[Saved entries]
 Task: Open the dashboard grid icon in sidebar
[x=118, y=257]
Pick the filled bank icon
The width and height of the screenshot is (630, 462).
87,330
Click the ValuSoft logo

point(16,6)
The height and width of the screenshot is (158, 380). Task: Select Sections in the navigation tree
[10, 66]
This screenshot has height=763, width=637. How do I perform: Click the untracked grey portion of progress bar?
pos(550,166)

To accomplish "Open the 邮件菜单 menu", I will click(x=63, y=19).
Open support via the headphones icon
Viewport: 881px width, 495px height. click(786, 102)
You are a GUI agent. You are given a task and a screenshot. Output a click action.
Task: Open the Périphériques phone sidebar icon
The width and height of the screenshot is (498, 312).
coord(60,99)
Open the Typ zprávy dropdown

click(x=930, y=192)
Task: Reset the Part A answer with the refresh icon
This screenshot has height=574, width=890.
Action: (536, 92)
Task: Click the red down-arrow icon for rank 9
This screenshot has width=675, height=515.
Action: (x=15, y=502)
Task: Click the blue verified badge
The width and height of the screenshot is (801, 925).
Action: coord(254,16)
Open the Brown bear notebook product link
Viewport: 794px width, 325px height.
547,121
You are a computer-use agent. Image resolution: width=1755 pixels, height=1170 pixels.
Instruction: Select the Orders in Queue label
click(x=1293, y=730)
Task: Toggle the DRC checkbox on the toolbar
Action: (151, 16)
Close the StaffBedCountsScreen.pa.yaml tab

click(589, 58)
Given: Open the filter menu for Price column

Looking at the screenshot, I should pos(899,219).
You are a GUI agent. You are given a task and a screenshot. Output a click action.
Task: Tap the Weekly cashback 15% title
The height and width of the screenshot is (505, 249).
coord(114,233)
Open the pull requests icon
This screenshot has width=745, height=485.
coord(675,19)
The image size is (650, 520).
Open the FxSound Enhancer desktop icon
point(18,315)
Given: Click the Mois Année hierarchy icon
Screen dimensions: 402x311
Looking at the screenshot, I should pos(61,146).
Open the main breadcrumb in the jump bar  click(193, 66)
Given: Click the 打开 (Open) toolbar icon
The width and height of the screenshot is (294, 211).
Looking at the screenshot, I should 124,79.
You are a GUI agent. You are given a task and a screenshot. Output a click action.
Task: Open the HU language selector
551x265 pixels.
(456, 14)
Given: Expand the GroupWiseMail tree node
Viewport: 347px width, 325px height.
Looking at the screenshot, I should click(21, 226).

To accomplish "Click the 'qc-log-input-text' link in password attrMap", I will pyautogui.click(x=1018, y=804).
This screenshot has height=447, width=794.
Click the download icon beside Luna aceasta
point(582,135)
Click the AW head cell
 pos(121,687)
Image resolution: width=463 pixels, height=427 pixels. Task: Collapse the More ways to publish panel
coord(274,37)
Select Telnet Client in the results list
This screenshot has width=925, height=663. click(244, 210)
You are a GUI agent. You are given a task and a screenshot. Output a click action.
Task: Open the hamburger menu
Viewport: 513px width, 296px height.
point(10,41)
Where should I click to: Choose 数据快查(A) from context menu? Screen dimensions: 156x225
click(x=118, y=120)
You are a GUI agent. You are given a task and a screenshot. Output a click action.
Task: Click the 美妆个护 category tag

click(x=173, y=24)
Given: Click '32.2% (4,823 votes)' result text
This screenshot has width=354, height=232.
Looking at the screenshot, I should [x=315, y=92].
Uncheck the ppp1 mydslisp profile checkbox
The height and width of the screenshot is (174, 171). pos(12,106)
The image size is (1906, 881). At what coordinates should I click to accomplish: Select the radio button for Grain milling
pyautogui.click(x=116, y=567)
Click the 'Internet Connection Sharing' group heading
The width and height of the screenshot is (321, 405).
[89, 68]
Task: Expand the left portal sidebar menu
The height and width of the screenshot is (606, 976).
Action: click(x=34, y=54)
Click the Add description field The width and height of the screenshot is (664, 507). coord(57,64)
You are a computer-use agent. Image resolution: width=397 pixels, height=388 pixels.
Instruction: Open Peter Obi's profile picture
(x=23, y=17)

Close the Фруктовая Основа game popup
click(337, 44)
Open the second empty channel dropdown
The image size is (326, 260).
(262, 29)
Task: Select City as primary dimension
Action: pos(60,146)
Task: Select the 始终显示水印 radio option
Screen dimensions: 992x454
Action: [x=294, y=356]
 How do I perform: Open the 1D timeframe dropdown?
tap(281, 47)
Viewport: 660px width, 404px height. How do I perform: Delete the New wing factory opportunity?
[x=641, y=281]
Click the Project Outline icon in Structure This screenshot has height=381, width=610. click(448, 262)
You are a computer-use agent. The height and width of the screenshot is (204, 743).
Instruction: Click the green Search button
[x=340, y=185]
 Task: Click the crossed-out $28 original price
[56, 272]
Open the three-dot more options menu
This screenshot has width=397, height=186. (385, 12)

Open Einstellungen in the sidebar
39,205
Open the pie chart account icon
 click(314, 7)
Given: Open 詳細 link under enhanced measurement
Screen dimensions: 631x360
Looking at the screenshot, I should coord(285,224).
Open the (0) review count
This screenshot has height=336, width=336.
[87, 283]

## PROMPT:
Write out each line exactly, starting with the line that contains "Open the pie chart account icon" and stopping after the last line of the data.

## ANSWER TO THE EXERCISE:
Open the pie chart account icon
 click(314, 7)
Given: Open 詳細 link under enhanced measurement
Screen dimensions: 631x360
Looking at the screenshot, I should coord(285,224).
Open the (0) review count
This screenshot has height=336, width=336.
[87, 283]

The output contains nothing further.